- **PROBLEM TO SOLVE**
Copy, in full, each line of the material that holds the word "help".

- **RECORDS PROVIDED**
============

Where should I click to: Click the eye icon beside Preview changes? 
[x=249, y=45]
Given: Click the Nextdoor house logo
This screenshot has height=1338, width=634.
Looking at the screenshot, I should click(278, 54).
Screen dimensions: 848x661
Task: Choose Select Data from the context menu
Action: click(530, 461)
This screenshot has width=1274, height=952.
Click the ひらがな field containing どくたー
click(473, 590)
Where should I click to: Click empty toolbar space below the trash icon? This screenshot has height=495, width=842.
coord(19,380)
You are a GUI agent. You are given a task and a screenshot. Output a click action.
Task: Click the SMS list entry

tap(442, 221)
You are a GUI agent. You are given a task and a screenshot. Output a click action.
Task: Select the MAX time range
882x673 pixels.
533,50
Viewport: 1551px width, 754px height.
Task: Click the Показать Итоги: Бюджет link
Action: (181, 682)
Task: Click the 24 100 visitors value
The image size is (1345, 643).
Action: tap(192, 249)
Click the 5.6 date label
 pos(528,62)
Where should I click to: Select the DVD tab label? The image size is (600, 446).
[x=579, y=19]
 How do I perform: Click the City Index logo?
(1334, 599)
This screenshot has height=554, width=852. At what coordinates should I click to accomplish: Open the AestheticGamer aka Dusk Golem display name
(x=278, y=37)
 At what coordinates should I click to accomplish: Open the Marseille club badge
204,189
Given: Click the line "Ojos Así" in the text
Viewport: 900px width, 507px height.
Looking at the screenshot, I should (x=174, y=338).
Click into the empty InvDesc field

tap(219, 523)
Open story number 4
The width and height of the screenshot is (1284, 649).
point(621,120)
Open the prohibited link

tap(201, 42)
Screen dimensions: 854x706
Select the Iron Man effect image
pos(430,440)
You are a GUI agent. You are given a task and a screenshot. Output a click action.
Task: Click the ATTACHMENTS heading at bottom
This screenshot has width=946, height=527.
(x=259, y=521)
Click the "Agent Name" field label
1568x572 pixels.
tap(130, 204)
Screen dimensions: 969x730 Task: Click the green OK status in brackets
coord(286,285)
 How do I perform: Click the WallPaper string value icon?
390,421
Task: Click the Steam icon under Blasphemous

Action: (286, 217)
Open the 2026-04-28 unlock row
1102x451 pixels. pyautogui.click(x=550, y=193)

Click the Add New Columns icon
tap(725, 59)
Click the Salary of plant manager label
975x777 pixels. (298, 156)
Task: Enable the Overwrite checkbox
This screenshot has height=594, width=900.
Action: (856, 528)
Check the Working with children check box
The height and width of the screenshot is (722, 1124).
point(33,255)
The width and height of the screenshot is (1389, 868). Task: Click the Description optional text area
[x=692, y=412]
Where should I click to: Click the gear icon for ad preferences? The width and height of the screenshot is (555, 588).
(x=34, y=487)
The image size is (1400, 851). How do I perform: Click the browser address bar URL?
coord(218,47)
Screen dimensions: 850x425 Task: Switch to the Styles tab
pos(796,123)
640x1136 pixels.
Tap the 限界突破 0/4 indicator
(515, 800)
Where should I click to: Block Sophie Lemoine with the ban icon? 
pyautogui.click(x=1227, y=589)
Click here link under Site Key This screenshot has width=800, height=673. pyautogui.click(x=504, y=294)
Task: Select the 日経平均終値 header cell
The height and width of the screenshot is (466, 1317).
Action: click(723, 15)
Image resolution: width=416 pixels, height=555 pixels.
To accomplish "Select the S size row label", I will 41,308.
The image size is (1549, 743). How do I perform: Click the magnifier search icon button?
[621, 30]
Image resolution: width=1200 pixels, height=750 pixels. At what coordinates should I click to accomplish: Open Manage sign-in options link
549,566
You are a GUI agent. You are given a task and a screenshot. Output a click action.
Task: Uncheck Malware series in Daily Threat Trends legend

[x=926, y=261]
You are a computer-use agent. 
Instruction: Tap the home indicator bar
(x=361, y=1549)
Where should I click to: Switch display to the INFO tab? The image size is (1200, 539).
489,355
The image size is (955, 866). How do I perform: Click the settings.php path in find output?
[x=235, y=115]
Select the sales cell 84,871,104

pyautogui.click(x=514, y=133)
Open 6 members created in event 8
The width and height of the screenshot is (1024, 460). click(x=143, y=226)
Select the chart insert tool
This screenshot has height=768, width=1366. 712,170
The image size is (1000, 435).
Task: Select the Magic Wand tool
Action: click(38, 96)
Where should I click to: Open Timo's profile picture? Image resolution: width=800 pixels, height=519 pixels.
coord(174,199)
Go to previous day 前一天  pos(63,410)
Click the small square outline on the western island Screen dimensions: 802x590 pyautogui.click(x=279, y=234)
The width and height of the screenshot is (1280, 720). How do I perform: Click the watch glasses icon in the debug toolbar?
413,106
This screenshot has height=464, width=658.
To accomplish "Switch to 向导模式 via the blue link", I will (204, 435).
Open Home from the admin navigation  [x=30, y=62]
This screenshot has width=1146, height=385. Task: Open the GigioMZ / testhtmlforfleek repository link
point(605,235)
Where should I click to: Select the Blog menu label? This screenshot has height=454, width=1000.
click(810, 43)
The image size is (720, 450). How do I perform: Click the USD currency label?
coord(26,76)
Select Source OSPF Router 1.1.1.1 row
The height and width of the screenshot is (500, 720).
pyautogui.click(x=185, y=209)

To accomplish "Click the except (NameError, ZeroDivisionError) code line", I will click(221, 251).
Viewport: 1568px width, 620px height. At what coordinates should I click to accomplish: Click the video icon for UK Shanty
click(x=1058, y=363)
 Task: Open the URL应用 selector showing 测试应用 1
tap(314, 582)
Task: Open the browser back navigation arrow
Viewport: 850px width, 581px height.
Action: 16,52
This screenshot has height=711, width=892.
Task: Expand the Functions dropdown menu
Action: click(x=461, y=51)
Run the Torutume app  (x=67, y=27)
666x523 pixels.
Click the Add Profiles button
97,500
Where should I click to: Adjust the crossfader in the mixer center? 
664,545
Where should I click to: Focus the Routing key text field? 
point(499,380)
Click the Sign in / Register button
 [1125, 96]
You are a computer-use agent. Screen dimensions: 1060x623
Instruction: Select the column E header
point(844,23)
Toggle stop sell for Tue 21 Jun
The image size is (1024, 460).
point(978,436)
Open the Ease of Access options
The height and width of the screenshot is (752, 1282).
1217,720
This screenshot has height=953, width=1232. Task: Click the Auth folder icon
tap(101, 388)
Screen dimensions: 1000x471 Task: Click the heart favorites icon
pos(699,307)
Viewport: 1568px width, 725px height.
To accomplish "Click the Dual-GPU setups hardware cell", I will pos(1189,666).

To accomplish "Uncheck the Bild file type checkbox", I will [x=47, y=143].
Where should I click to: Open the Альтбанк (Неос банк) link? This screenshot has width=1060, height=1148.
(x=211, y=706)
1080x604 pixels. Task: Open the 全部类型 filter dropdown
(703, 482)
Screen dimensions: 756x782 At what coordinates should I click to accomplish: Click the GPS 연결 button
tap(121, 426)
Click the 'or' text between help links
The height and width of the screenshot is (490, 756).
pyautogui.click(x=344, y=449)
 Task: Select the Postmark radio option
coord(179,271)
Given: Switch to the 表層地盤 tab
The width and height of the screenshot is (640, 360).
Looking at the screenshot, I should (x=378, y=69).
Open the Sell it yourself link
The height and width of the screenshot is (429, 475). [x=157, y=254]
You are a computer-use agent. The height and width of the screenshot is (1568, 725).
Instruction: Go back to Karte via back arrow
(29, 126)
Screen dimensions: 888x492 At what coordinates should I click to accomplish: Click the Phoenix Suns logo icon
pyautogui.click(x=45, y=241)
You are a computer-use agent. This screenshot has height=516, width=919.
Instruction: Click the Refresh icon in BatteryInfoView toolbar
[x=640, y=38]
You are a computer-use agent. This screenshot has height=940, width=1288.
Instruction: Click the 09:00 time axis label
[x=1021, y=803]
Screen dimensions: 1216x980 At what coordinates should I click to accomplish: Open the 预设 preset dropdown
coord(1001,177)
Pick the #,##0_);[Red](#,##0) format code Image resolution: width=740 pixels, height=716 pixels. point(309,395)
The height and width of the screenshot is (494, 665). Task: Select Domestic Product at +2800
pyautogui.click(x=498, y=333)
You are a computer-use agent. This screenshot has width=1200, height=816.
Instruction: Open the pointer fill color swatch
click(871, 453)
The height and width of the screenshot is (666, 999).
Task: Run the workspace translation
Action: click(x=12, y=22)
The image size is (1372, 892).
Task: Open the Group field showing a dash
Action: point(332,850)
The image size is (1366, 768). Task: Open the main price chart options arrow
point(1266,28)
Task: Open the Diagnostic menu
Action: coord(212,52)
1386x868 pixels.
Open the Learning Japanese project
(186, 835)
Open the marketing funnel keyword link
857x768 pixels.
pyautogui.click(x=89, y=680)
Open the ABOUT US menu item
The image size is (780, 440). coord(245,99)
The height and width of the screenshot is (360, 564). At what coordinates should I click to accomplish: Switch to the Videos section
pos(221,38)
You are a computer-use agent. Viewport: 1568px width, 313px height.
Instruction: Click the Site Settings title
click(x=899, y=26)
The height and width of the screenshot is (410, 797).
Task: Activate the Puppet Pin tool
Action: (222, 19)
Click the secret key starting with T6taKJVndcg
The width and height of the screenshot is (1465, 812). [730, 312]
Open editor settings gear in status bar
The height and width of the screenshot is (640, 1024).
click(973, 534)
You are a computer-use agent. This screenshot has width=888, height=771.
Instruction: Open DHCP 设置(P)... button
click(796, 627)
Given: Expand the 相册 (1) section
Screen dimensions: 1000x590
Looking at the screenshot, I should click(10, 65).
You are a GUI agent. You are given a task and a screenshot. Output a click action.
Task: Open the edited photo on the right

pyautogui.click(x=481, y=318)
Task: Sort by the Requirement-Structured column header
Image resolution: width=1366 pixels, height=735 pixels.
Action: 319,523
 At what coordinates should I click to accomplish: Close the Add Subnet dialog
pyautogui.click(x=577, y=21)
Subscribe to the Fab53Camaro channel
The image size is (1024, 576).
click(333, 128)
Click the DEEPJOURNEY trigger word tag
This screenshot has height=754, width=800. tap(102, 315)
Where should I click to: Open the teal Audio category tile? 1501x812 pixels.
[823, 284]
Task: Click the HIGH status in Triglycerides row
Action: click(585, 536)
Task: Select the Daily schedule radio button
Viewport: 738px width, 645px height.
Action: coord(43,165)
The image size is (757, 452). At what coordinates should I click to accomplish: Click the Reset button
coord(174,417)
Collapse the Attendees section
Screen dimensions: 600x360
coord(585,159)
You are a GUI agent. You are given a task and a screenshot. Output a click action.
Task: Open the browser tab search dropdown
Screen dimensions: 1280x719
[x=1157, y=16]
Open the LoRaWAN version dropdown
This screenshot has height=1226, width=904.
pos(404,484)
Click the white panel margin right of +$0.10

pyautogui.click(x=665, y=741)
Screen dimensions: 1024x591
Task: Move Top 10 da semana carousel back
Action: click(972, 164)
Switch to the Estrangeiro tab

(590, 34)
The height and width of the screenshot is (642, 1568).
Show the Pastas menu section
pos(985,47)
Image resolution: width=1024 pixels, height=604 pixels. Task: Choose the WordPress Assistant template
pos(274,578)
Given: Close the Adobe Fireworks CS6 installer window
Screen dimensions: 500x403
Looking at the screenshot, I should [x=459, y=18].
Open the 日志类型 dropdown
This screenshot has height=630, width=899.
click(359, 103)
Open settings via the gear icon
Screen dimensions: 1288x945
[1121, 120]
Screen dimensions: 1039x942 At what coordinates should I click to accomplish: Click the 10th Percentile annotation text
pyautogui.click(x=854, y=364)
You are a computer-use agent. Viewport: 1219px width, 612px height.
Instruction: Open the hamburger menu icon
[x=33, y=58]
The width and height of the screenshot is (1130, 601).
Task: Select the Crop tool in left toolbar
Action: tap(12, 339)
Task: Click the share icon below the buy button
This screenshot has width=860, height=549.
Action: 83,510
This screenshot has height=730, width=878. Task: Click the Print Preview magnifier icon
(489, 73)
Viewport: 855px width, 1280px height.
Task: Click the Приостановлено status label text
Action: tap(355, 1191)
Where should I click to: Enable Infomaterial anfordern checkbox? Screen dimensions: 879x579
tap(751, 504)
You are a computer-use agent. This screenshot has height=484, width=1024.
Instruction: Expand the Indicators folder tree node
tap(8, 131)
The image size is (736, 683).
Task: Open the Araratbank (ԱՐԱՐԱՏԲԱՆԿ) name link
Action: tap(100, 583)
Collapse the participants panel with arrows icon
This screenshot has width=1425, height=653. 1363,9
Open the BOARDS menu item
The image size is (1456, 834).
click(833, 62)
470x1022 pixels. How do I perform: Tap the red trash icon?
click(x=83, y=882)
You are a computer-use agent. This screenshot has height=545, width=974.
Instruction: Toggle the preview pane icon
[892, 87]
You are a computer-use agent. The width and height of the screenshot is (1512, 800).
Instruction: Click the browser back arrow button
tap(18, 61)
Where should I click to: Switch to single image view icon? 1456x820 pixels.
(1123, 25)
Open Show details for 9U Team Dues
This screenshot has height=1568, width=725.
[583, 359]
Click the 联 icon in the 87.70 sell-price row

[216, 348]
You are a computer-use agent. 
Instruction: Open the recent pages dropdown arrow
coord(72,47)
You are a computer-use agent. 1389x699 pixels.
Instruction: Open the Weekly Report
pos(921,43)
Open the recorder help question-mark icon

============

- **EXERCISE ANSWER**
Click the 'or' text between help links
Open the recorder help question-mark icon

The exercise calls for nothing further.